The research team, which included academics, engineering consultants and shipping companies, ran an unprecedented research project on board the Royal Caribbean international cruise ship Jewel of the Seas, in which more than 2 300 passengers took part in a 'live' assembly drill while at sea. They wanted to analyse ship evacuation procedures — in particular the length of time it takes passengers to respond to an alarm — and to improve current evacuation analysis practices.

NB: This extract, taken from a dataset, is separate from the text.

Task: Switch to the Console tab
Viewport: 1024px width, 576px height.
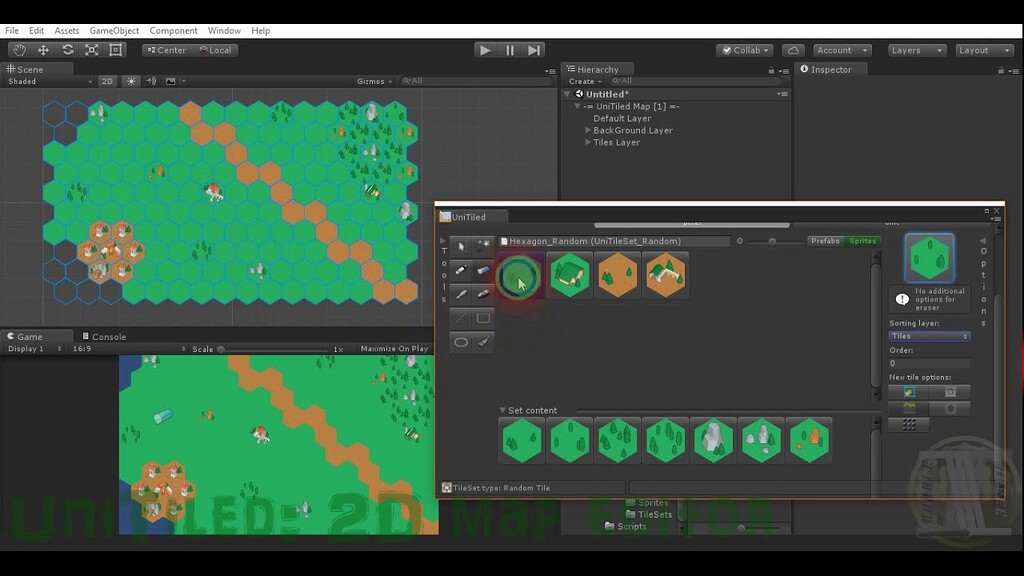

Using around 100 video cameras, including CCTV (closed-circuit television), fish-eye, digital and analogue cameras, the researchers measured the response time of all passengers once the evacuation alarm set off. The passengers wore infra-red tracking tags throughout the half-hour exercise, allowing the researchers to locate each person's exact movements and reconstruct the paths people took as they made their way around the ship to the various assembly points on board.
Research leader Professor Ed Galea from Greenwich University, Fire Engineering Group in the UK said the experiment on board the Jewel of the Seas had created nothing less than a piece of maritime history. 'This assembly trial was unique in several aspects, as we collected data from a large cruise ship, during a virtually unannounced assembly drill and while we were actually at sea,' he pointed out.
'The research measured realistic response times to the alarm, at a time when 2 300 passengers were spread over 12 decks,' Professor Galea noted. 'Although the passengers had been told the day before that we would be doing a drill, they were largely unprepared and could be found around the ship in their staterooms, in the bars, in the gym, in the shops, restaurants and elsewhere as the alarm sounded.'
Professor Galea added that 'all of this represents a significant difference from a typical assembly trial, which is heavily announced beforehand, which takes place before the ship sails, and where many of the passengers are already at the assembly points simply waiting for the drill to begin'.
He said the scale of the operation on board the Jewel of the Seas, which took place this past summer, was vast with the exercise requiring nine months of planning. Professor Galea stated that at least six months will be needed for frame-by-frame analysis of the video footage to measure the reaction times of passengers as they made their way to assembly points. Researchers will also have to evaluate questionnaires filled in by passengers on board at the time of the drill.
The team's intense preparation paid off as nearly all passengers cooperated with the assembly drill and wore their tags throughout the exercise. 'It was exhausting and exciting to organise this project on the Jewel of the Seas, and the results will be far-reaching,' said Professor Galea, adding that 'nothing on this scale is likely to be attempted again.'
He said he was confident that 'the research conducted by the SAFEGUARD team will help shape future maritime law and, ultimately, by informing the design of better and safer ships, will help save lives'.
Tracy Murrell, Director of maritime safety and compliance for Royal Caribbean Cruises, said her company 'looks forward to learning from the results of the project'.